Begin

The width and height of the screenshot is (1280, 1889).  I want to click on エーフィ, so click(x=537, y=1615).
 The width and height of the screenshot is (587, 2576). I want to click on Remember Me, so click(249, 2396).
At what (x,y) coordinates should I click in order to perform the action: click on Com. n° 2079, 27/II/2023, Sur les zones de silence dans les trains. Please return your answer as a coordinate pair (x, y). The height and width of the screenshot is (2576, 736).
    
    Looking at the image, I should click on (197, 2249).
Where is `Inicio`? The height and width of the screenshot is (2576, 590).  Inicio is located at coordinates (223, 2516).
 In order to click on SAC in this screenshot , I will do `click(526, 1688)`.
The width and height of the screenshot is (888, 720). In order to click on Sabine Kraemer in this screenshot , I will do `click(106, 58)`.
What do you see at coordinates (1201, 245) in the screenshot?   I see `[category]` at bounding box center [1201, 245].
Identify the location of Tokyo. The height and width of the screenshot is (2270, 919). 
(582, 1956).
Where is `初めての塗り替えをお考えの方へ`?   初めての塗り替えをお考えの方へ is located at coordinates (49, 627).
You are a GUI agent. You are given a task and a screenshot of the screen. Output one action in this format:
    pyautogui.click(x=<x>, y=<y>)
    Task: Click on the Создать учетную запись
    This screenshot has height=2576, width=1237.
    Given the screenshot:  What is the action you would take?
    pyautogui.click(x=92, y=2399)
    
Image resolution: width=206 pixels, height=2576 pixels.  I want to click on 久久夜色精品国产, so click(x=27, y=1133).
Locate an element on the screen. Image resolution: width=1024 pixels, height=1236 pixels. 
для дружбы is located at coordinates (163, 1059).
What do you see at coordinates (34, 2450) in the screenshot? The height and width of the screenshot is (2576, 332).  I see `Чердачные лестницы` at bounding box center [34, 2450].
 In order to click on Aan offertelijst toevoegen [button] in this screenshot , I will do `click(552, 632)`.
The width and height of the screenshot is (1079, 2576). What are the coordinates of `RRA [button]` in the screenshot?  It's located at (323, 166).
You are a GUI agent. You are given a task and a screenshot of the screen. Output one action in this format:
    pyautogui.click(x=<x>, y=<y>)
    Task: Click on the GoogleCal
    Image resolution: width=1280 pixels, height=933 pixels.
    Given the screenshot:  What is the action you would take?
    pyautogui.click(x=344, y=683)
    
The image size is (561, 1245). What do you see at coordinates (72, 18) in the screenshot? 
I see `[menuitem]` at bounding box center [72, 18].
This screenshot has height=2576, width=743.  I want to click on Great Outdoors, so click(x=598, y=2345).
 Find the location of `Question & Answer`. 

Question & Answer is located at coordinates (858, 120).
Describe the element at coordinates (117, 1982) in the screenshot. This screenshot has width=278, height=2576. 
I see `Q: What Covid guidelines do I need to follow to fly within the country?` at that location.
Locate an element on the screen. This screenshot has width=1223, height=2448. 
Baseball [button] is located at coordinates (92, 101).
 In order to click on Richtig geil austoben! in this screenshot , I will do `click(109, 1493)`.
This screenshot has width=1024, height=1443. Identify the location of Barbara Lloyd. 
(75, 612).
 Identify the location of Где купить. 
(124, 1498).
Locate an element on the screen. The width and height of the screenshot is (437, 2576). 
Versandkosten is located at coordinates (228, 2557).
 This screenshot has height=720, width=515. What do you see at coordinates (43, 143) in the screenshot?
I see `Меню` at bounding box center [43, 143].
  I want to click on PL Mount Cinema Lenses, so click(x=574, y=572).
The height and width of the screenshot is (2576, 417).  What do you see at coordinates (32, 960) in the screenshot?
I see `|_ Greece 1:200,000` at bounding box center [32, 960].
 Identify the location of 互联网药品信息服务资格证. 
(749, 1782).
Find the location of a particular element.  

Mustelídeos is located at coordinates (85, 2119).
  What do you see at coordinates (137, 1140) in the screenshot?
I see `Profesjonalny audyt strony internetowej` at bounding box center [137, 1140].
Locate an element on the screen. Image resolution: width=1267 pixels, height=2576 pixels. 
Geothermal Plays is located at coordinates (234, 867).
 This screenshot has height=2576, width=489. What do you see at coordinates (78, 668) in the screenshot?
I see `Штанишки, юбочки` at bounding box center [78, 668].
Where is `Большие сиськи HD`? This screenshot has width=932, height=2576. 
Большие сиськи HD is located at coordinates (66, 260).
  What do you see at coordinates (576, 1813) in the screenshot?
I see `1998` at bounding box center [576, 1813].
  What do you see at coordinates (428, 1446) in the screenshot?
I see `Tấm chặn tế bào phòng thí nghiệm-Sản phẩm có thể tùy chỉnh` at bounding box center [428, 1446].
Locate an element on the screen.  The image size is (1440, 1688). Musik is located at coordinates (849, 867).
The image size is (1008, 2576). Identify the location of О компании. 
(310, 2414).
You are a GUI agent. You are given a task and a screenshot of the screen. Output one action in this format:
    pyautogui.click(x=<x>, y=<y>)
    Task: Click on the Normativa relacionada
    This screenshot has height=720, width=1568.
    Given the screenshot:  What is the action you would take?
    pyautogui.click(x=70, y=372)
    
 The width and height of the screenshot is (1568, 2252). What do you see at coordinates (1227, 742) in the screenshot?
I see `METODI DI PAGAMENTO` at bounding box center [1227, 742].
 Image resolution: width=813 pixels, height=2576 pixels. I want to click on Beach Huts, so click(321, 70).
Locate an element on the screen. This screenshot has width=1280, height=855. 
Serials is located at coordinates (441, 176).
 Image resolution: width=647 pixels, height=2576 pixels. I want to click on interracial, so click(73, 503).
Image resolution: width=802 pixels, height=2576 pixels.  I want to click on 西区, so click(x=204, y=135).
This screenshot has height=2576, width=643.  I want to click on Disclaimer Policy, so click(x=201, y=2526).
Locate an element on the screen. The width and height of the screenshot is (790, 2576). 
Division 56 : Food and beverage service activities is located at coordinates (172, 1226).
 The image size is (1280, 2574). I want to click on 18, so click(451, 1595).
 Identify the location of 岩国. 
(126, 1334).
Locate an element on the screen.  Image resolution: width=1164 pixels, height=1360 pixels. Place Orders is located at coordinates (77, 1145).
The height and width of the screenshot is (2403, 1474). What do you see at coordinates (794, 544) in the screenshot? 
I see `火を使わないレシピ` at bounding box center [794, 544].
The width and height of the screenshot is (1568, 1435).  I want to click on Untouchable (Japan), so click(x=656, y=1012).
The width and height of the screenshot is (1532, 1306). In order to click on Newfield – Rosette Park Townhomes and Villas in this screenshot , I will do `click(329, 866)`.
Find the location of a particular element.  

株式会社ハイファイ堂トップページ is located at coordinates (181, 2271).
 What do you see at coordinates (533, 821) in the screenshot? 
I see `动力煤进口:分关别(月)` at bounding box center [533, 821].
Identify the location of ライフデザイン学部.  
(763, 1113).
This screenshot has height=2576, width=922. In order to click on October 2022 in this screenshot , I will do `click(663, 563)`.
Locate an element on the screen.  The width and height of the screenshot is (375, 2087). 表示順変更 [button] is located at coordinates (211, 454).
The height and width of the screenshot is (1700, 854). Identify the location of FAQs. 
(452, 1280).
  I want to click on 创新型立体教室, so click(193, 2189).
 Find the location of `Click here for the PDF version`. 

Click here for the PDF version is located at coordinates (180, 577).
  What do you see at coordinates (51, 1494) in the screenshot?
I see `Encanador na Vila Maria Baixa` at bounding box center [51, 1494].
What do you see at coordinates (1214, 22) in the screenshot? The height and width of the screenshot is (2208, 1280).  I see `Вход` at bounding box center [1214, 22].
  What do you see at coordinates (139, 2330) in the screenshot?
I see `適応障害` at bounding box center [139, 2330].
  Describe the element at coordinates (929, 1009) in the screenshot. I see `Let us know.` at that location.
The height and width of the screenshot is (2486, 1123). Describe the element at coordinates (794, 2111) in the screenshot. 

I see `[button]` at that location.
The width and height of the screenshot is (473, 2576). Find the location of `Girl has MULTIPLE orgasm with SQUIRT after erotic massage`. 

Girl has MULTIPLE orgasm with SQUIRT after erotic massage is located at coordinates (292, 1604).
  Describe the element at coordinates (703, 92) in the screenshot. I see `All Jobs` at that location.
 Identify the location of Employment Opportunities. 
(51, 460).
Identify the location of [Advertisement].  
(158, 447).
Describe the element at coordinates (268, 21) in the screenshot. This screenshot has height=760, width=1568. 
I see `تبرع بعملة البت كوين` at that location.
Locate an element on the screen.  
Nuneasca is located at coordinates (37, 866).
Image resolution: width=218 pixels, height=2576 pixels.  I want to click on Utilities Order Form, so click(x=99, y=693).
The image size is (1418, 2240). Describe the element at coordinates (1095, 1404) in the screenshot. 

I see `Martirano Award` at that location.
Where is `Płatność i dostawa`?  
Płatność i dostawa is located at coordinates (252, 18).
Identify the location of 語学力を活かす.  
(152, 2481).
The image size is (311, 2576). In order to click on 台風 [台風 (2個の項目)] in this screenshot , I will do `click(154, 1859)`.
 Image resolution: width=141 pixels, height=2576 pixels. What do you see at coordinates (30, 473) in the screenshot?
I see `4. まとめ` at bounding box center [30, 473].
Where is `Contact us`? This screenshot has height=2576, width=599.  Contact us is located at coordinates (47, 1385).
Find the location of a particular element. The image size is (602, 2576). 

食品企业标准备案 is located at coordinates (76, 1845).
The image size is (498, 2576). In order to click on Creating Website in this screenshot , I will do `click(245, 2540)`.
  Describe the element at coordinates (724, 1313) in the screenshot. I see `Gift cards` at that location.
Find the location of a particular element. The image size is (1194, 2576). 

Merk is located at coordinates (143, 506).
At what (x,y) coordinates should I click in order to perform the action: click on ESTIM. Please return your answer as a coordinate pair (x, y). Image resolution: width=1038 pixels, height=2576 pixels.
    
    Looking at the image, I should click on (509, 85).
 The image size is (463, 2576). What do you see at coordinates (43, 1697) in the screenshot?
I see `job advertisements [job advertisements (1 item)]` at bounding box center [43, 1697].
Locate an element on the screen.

End

■ Short exercise ■
Reproduce the entries from the line containing "The width and height of the screenshot is (1532, 1306)." through the line containing "coordinates (211, 454).", changing "particular" to "specific" and keeping everything else the same.

■ Written solution ■
The width and height of the screenshot is (1532, 1306). In order to click on Newfield – Rosette Park Townhomes and Villas in this screenshot , I will do `click(329, 866)`.
Find the location of a specific element.  

株式会社ハイファイ堂トップページ is located at coordinates (181, 2271).
 What do you see at coordinates (533, 821) in the screenshot? 
I see `动力煤进口:分关别(月)` at bounding box center [533, 821].
Identify the location of ライフデザイン学部.  
(763, 1113).
This screenshot has height=2576, width=922. In order to click on October 2022 in this screenshot , I will do `click(663, 563)`.
Locate an element on the screen.  The width and height of the screenshot is (375, 2087). 表示順変更 [button] is located at coordinates (211, 454).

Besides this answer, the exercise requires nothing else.